[Originally published as Logic Lesson: Introduction]
Buona sera. In the past, I have shown some horrible logical fallacies that I have endured. So, I’ve decided to use them to inform and edjamakate people.
To facilitate that metric (wait, I can’t stand that expression)… help achieve this goal (there, much better), I thought it would be good to show errors of logic. No, I am not into the “hardcore” stuff, with mathematics and such. Instead, this will be what real people use. Sometimes I will use the Latin terms, but not always. Some fallacies are blurred, combined, and overlap, so I will simply describe what is happening and how to avoid being tricked. When you see these schemes and errors for what they are, you are less vulnerable.
There have been many times that I have seen logical fallacies utilized by leftists and atheists to further their ends, and felt that I could have a whole blog devoted to such irrational “thinking”. Conservatives and Christians are not immune, however. In fact, there were times I would watch Hannity in a discussion, and wished for a direct line so I could say, “Sean…don’t…you shouldn’t…”
So, I am hoping that I can help people spot errors in reasoning and avoid being manipulated by them, but also to be able to avoid giving enemies a reason to reject our message (1 Peter 3.16 applies somewhat).
In addition, good reasoning will be very useful in the upcoming presidential campaign season. Well, such skills are always useful when subjected to politics, but even more so these days.
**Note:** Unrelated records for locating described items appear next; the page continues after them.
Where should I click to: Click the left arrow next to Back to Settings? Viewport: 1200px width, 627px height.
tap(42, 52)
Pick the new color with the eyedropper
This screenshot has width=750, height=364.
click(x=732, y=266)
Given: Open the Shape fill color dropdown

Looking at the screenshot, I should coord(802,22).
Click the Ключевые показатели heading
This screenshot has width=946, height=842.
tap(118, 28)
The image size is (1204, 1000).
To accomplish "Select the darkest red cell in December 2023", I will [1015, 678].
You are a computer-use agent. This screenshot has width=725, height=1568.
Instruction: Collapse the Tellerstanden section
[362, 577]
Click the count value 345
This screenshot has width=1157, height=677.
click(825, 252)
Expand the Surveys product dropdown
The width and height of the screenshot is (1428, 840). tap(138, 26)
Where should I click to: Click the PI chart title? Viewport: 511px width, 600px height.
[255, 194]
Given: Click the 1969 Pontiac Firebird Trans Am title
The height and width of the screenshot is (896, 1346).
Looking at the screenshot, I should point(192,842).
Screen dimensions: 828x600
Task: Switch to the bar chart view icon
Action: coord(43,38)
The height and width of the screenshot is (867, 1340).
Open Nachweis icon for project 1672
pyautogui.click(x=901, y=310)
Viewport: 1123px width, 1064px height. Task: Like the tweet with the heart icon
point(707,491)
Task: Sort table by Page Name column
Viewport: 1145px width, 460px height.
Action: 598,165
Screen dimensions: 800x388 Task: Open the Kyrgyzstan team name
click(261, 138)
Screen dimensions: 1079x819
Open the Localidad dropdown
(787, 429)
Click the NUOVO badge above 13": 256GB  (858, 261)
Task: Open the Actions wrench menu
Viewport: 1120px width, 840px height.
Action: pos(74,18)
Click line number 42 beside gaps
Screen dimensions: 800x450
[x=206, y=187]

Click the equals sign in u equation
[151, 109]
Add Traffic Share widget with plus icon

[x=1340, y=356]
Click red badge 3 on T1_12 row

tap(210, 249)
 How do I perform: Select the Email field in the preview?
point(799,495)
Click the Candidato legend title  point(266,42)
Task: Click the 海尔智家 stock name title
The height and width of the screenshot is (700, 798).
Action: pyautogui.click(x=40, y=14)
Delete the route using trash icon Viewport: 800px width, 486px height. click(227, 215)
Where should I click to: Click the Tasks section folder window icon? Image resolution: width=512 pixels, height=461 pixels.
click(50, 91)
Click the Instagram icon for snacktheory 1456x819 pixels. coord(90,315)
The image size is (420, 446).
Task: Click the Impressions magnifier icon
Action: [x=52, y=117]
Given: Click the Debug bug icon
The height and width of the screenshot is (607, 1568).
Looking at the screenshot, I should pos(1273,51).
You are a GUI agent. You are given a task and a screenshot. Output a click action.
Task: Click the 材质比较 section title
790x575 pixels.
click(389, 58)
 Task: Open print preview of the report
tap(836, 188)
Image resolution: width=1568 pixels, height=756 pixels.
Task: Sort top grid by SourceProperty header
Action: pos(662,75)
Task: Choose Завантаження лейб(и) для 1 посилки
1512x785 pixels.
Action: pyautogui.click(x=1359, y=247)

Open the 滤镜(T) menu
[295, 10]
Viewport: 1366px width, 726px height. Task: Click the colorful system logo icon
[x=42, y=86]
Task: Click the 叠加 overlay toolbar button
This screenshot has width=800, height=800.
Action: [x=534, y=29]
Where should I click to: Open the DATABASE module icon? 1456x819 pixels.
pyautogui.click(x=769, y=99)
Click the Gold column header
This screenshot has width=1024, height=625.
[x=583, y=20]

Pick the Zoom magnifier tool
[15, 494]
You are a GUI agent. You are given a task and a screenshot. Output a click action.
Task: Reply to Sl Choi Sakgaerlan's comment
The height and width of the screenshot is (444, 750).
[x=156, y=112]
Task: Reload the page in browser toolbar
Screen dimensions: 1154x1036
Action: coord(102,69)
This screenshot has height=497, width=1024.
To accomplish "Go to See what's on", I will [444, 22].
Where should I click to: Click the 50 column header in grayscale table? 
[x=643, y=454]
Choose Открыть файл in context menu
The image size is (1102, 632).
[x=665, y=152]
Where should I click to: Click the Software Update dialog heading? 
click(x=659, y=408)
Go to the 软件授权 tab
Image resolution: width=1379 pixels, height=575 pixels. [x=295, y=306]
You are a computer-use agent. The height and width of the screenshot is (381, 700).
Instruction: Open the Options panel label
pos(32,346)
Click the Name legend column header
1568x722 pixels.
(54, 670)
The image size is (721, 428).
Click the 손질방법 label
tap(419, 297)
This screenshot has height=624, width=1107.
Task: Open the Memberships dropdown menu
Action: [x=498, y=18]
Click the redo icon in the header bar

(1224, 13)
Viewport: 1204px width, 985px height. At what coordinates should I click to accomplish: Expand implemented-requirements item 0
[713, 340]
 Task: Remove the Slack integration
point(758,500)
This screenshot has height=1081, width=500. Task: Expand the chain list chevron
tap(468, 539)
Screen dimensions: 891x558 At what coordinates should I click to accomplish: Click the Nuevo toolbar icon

Don’t make the straw-man fallacy and assume that I think that I am perfectly suited to the task, never making a mistake. (In fact, that is one of the most common fallacies that I encounter. I hate it. And I refuse to defend statements that I did not make or positions that I do not hold.) There is one particular logical fallacy in which I have deliberately indulged several times, and nobody has pointed it out to me yet!
If you were paying attention, you may have realized that I just taught you something. Ain’t I clever?After all that introduction to the series, here is the first actual lesson. Fortunately, it’s short.
When I have written in blogs, forums or whatever about Christians being persecuted, I have received responses along the lines of, “Other people get persecuted, too!”, or, “If it had happened to a (fill in group member here), what would you think?”
Sounds like an Italian food. Well, sorta. It’s also called red herring, a diversionary tactic. (I prefer my red herring smoked, with lemon juice.)
I have noticed that diversions like this lead to further diversions, and then you’re left defending something that has little or no resemblance to the original topic. Further, it is often used to ridicule the original point.
I have been engaged in “discussions” about the appeal to Christian women for modesty, and have been called upon to be shamed for my views because I am “repressing” women because of my own immaturity. Sorry, Sherlock, not falling for that nonsense. The article was an appeal to Christian women, and not an effort to make anyone do anything.
So, there’s your introductory lesson. I hope you liked it, and that future illustrations can be interesting and entertaining. After all, this Blog is to not only inform, but entertain. Occasionally, it can be both at once, you savvy?